## SET TASK
Please rewrite the material below, swapping "account login icon" for "profile icon" and leaving everything else unchanged. Omit the pictures from your answer.
•••
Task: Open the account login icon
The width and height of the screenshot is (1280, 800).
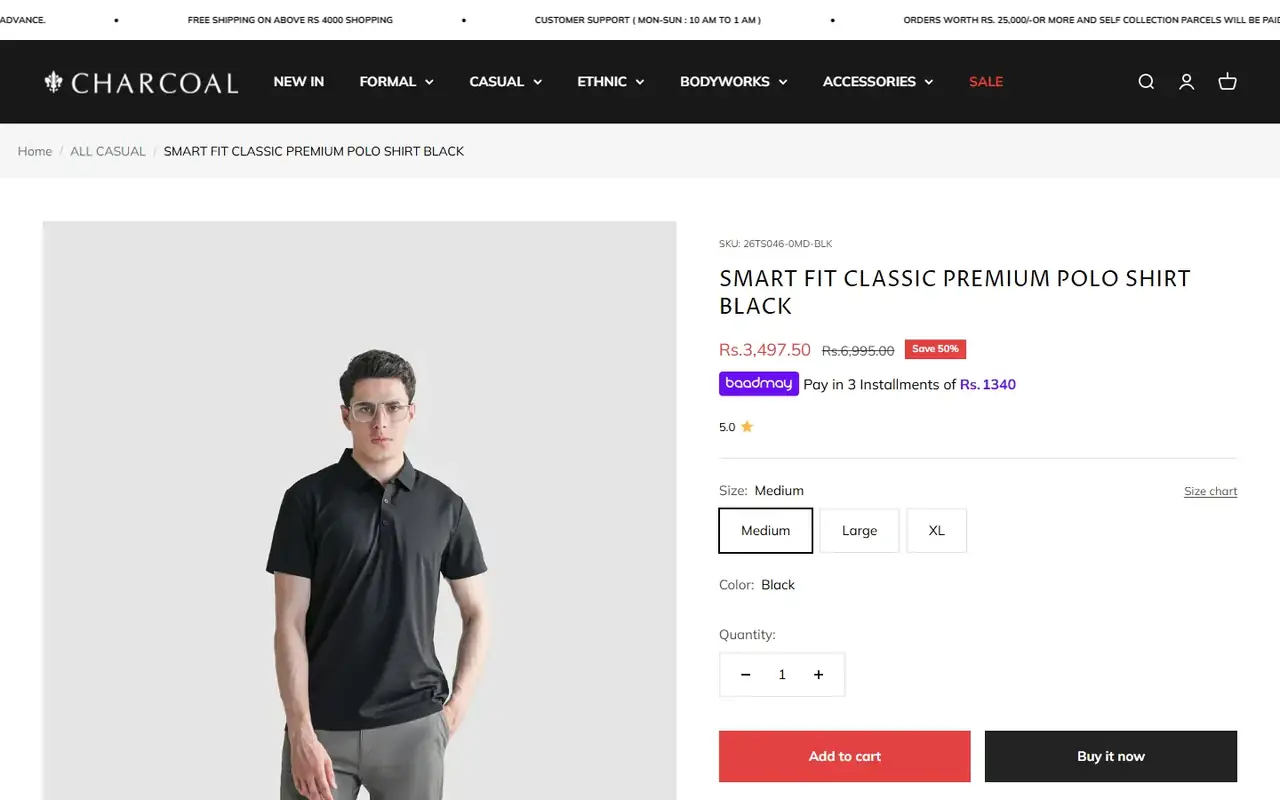Action: tap(1186, 82)
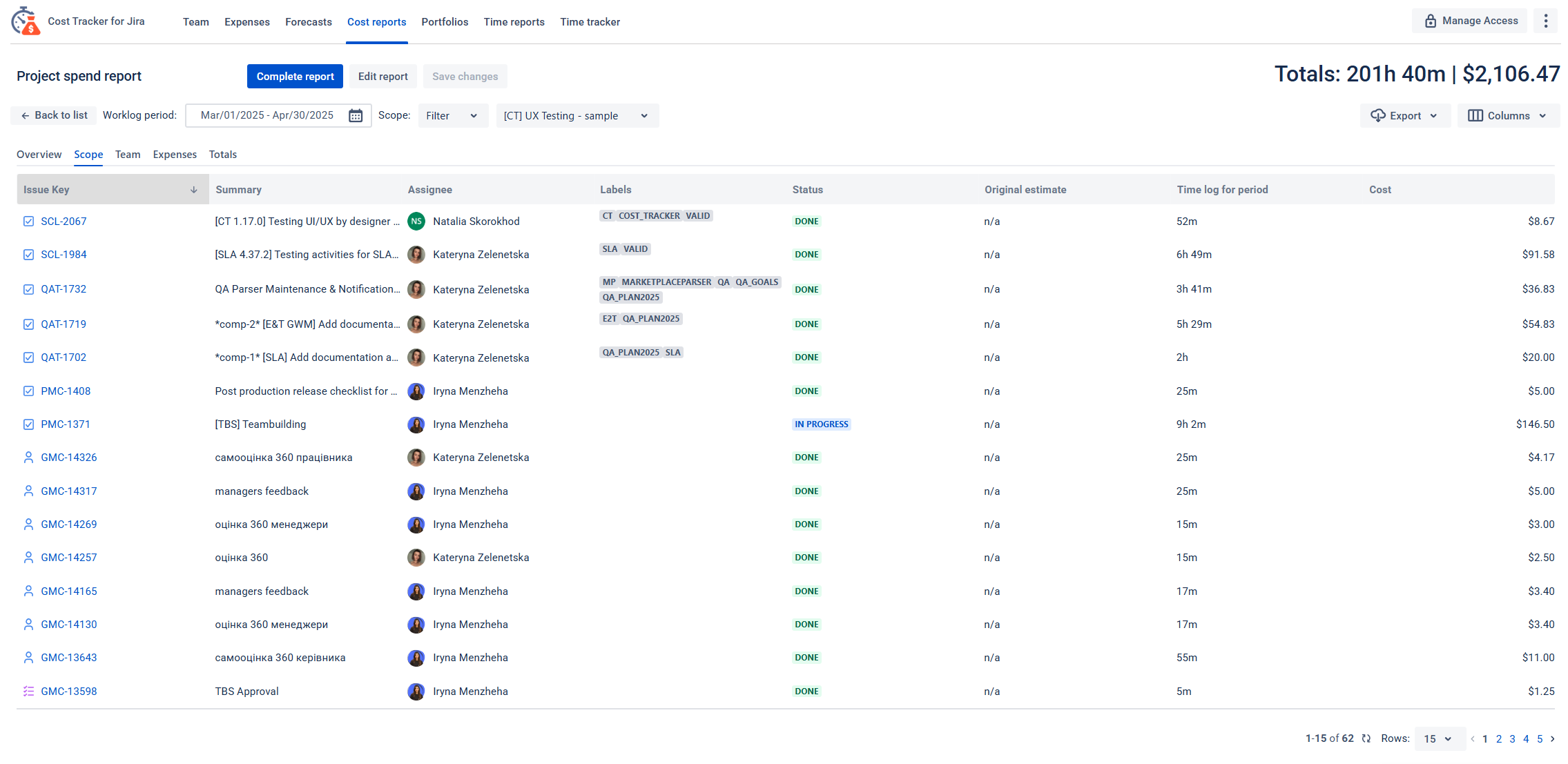Click the three-dot more options menu
The image size is (1568, 764).
[x=1546, y=21]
•••
## OUTPUT OF THE EXERCISE
Task: Open the profile icon
The width and height of the screenshot is (1280, 800).
Action: tap(1186, 82)
Click the three-dot more options menu
The image size is (1568, 764).
[x=1546, y=21]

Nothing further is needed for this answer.